Bréard réclame l'ordre du jour, et demande que l'assemblée entende le comité de salut public, qui lui dévoilera des vérités propres à faire pâlir ses ennemis. Cette proposition est adoptée, mais n'a pas de suite.

SÉANCE DU DEUX MARS 1793 (12 ventôse an III). Billaud-Varennes, Collot-d'Herbois et Barrère sont décrétés d'accusation.

Successivement dépossédée de la commune, du tribunal révolutionnaire et des comités d'où Collot-d'Herbois et Billaud-Varennes venaient d'être obligés de se retirer, la montagne ne disposait plus que des faubourgs. Le parti thermidorien résolut de profiter de la circonstance, et de frapper enfin les complices de Robespierre.
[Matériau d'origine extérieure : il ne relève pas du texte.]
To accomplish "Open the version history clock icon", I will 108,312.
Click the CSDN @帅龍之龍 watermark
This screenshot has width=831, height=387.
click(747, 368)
Saladin, chargé de dresser leur acte d'accusation, se présente à la tribune:

Il commence par retracer le tableau de l'état de la France avant la révolution du 9 thermidor: la terre de la liberté couverte de prisons, affaissée sous le poids des échafauds, regorgeant du sang dont les scélérats l'abreuvaient; la terreur comprimant toutes les âmes, la sûreté individuelle attaquée, les propriétés violées, les actes arbitraires substitués à la marche des lois, la mort frappant les innocents comme les coupables, le plus insolent despotisme siégeant

au milieu de la convention nationale; telle était la position de la France à cette époque mémorable où elle a été ramenée au bien par l'excès du mal, et à la liberté par l'excès de la tyrannie. Robespierre, Couthon, Saint-Just, sont tombés sous le glaive de la loi. La tyrannie a-t-elle péri avec ces tyrans? ont-ils laissé des complices? C'est ce que le peuple veut savoir, c'est ce que la justice et l'intérêt général ordonnent à la convention de prononcer.
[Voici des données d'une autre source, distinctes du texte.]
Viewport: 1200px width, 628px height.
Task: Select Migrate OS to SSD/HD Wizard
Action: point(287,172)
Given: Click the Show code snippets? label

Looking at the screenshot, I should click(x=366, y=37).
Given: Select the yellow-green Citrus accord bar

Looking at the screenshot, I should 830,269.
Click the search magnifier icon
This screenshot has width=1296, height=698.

Le rapporteur rend compte de la marche qu'a tenue la commission des vingt-un pendant l'instruction de cette grande affaire. Elle a communiqué toutes les pièces aux prévenus; elle les a entendus dans tous leurs moyens de défense. C'est ce qui a dû nécessairement retarder un rapport si long-temps attendu. «Loin de nous, ajoute-t-il, l'idée d'avoir cherché à trouver des coupables! Nous voudrions pouvoir vous dire qu'il n'en existe point. Nous nous sommes demandé si la tyrannie a été exercée sur le peuple, si l'oppression a pesé sur la convention; et nous nous sommes dit il y a tyrannie quand la terreur devient le ressort et l'arme du gouvernement; quand les citoyens ne trouvent plus, dans la déclaration des droits de l'homme, la garantie de leurs propriétés, de leur liberté, de leur existence, de leur honneur ; quand le corps représentatif est opprimé; quand, à la faveur d'une popularité usurpée, des hommes ne cherchent qu'à fonder leur domination et à réduire le peuple à l'esclavage. En vain voudrions-nous le dissimuler, la France entière nous le dirait : cet état destructif de tout gouvernement, subversif de tout ordre, exclusif de toute vertu, meurtrier de la convention, n'a que trop existé.
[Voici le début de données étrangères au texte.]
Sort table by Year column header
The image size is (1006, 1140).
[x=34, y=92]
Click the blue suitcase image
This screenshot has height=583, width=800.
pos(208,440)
>> C'est au courage de la convention que nous devons notre renaissance à la liberté. Il faut maintenir ce retour en frappant avec la tyrannie ceux qui en ont été les agents les plus féroces. C'est dans cet esprit que la commission a examiné si Barrère, Billaud-Varennes, Collot-d'Herbois et Vadier ont véritablement été auteurs, fauteurs et complices de la tyrannie qui a existé avant le 9 thermidor.

Ont-ils couvert la France de prisons? ont-ils interprété d'une manière atroce la loi du 17 septembre? ont-ils influencé le tribunal révolutionnaire, tous les tribunaux ? ontils, de leur autorité privée, établi des commissions populaires? ont-ils autorisé, excité les agents sanguinaires qu'ils avaient répandus dans les départements? ont-ils exercé sur la représentation nationale une influence despotique ? Si ces faits sont constants, la tyrannie est certaine; pouvezvous en méconnaître les auteurs ?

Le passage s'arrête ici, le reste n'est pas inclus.